On Saturday I sold the ewes. I'm going to school full-time this winter, and I won't be able to supervise lambing the way I usually do. Originally, I hoped to time lambing for spring, but the fences weren't up in time to separate the ram, and he had his way, as usual. So they had to go.

Two of the ewe lambs have been gone about a month. Nora and Zora went to a happy home near Lincoln with an enthusiastic lady interested in handspinning and knitting their wool. She sent me some photos; they're much tamer now, and she's been brushing the burrs out of their wool. I'm entirely satisfied about them.

I had more trouble selling the others, though. Three different buyers vanished on me, responding to a couple of emails--even coming to see the sheep, in one case--before vanishing into thin air. I adjusted my prices. Then I readjusted them. No good.

Finally, last Thursday, someone emailed me asking if I was selling "sheeps," and for how much. I phoned the number in the email on Friday. The guy was Muslim, and any animals I sold him would clearly be slaughtered, but I expected that for Felix, and Letta had hurt herself trying to jump a fence. Slaughter might be the best I could hope for, if she sold at all. We set up a time on Saturday for Dana and his dad to come see my sheep.

The crowd that arrived on Saturday was not "Dana and his dad." Dana was there, yes, and so was another college-age guy, two middle-aged men, and a teenager named Muhammed. Felix and Letta were not going to satisfy this crowd. We all went out to the barn, with Doug following along to satisfy Dad's paranoia.

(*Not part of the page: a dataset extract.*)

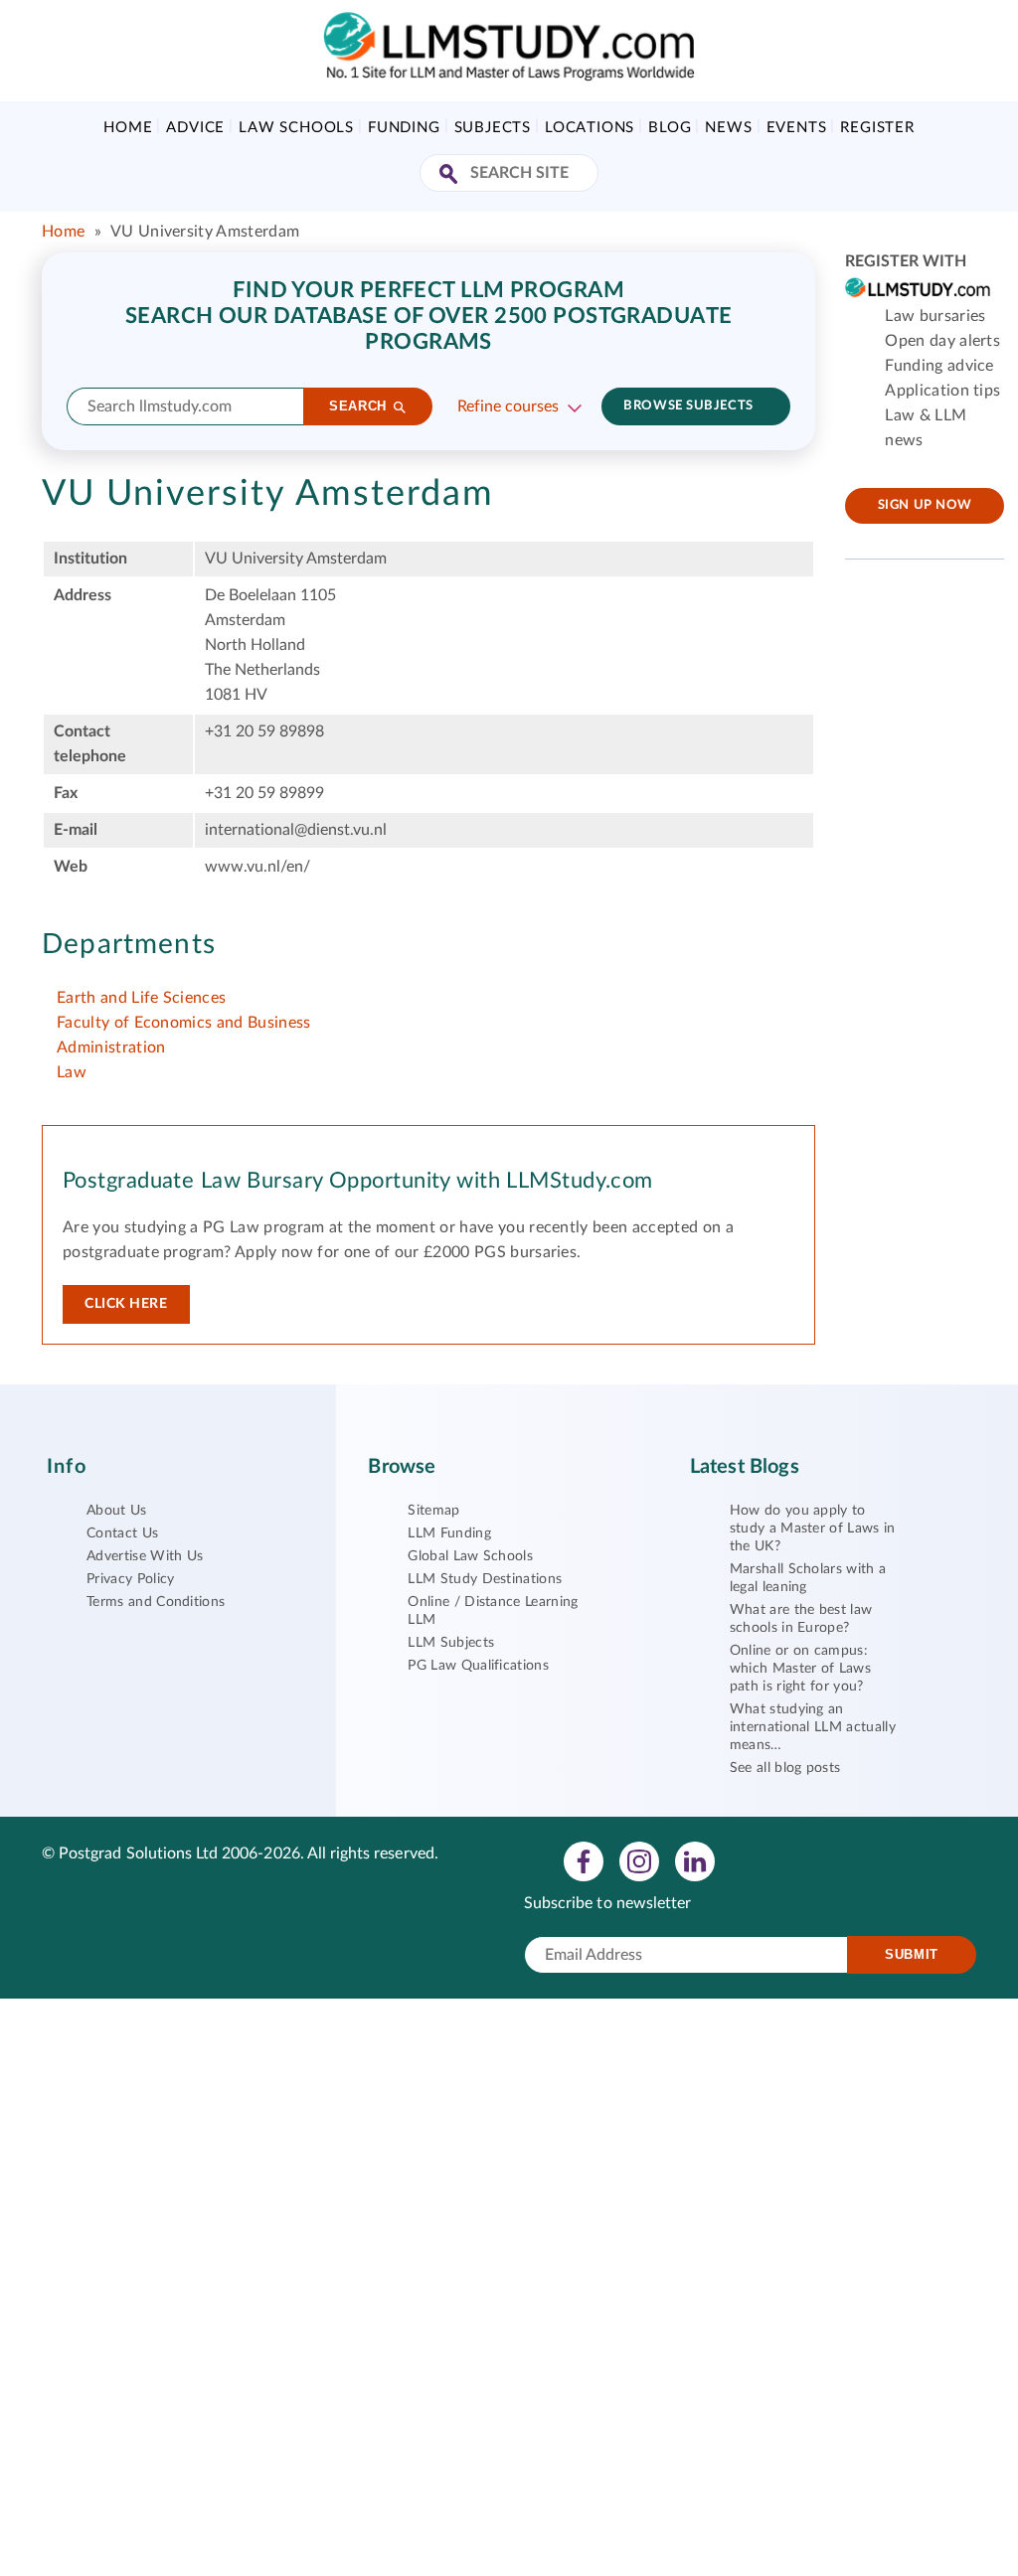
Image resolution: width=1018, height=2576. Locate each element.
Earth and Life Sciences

The bargaining process was long and complicated. One of the old men wanted Felix, while Dana and his dad were interested in Hina and Lizzie. Prices bounced back and forth, giving me my first taste of serious bargaining. To complicate matters, Bashir explained to me that the sheep were for a "donation," a charitable feast for which the animals were required to be staggered a year apart in age. Felix was six months old; Hina and Letta were two-year-olds; and Lizzie was somewhere near seven. Dana translated questions and offers, arguing in long volleys of foreign syllables, Arabic or Farsee or who knows what. I am not a scholar of Arabic.

Arrangements morphed swiftly. First they were taking two sheep; then they were taking three, but leaving one until Monday. Then they were going to put Hina and Felix in the SUV, and Lizzie in the trunk of the sedan. However, even hog-tied they wouldn't all fit, so they had to cut Felix's throat before they loaded him. Then they offered fifty for Letta, while they were at it. I fought them up to seventy, but her throat had to be cut, too.

Then one of the old men noticed the chickens. Would we sell chickens? Mom was willing to sell chickens. I started catching chickens. Another? I made Dana and Muhammed help me catch chickens. "We're buying all Anna's animals!" Dana joked.

They did, too. Almost. Oak is still here, wandering forlornly through the pasture. I watched him closely while we tied his ewes, wondering if he would fight, and he wondered, too, but he never did. His harim was kidnapped and slaughtered, and now he's alone, waiting to be sold.